Don't say "Gesundheit!" That wasn't a sneeze, but it is a mouthful. The company, eWoo, and their amazing not-so-little iPod doc, the eFizz, all twenty pounds of it, has been holding down my credenza at work for almost six months. Things got off to a grinding halt with this review as the remote control for the first unit became utterly crippled when I tried to up load the latest firmware version as recommended by eWoo's PR firm. Another victim of the Microsoft Vista system I think.
Since then, though, I've put the eFizz through its paces, both as an iPod dock, with a classic iPod and with my newer (lighter and sooo much more enjogable) sexy blue iPod nano, and with the Myine wireless internet radio I reviewed in my last blog posting in July (okay, I apologize - I found hitting the outdoors a little more interesting than hitting the blog this summer). The eFizz has a sweet two channel RCA connection so things like the Myine, a CD player or an FM tuner can be hooked in and powered by the eFizz. There's even a Toslink optical input if you have a fave CD transport.
Speaking of power, the rotund eFizz is outfitted with 70 watts of power to drive the Cabasse designed speaker system which features a gut thumping little downward firing dual-ported subwoofer. Sound is clear and loud. At very low levels, the tonal balance tends towards the warm side, lacking some of the air I heard in the Scandyna micropod system and, being a one piece unit, most of the stereo spread. At louder levels, the sound balance is flatter but still satisfyingly bass heavy. No anemic response here. This thing has no problem pumping out the decibels without distorting.
But what sets the eFizz apart from some other iPod docking systems is its amazing little remote. Via radio synchronization (2.4 GHz), the remote give you access to almost everything you get with the iPod in your hands via it's 1.8" TFT LCD display! Select playlists, artists, albums, songs, etc, just like you would normally with your iPod. There's even a circularly arranged array of four buttons and sensor that lets you swing your fingers around in that tickle-your-iPod motion we're all so familiar with! So go ahead, skip ahead a song, roll through your artist list, pause, menu-up, whatever (almost) you want.
Okay – I keep saying "almost" because, as good as the eFizz's remote is, it's got a few limitations. First of all, if you are an iTunes slave (as am I), you probably have a LOT of artists who are represented by only a few songs each. The wheel function in the remote isn't up to the task of scrolling through huge artist lists. Getting to "Snow Patrol" using the remote could take five minutes if you start in the A's. I don't have the patience (or the physical stamina in my index finger) to put up with that, so I pull the pod from its perch and do things old school before reinserting it in the eFizz. The software should detect motion acceleration and do the massive, letter-at-a-time jump aheads that the iPod does when it senses you want to move ahead by leaps and bounds, not artist by artist.

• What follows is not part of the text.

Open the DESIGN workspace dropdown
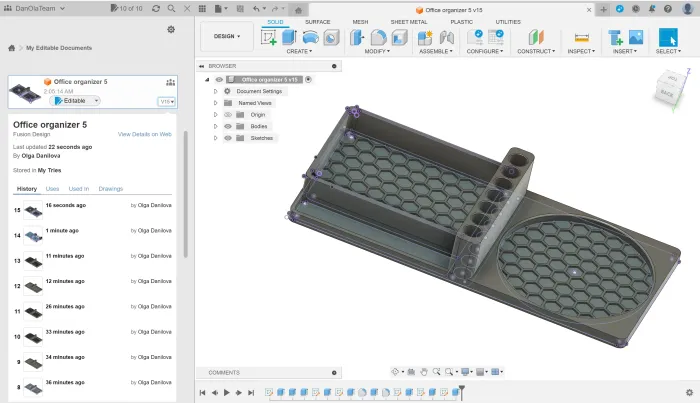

Another serious deficit – there is no shuffle feature on the main menu of the remote! To engage in shuffle play, you'll have to pull the iPod out of the dock and get it started manually, then reinsert the iPod and hit play. Not a huge ordeal, but, come on! It's modus operandi uno in the iPod playbook!
That's it for the griping though, because this thing is just outstanding in every other way! Okay, one more precautionary tale – there are times I wished the volume steps were smaller, especially between totally off and the first audible click. I've had to dive for the pause when answering a call because not everyone can tolerate NIN's reliance on the F-word as a creative tool.
I like the fact that unit has a warm, almost euphonic tonal balance, decent looks (if you collect medicine balls, it's a shoe-in) and is an excellent engineering effort overall. The remote (charge base is a few inches in front of the iPod dock) keeps a charge for almost a week, and being able to glance a few inches to the left of the keyboard to see what tune is playing is just awesome! Last I checked, the $499 was available for a considerable discount at Amazon too. Well worth the utility and sonics you get, even at list!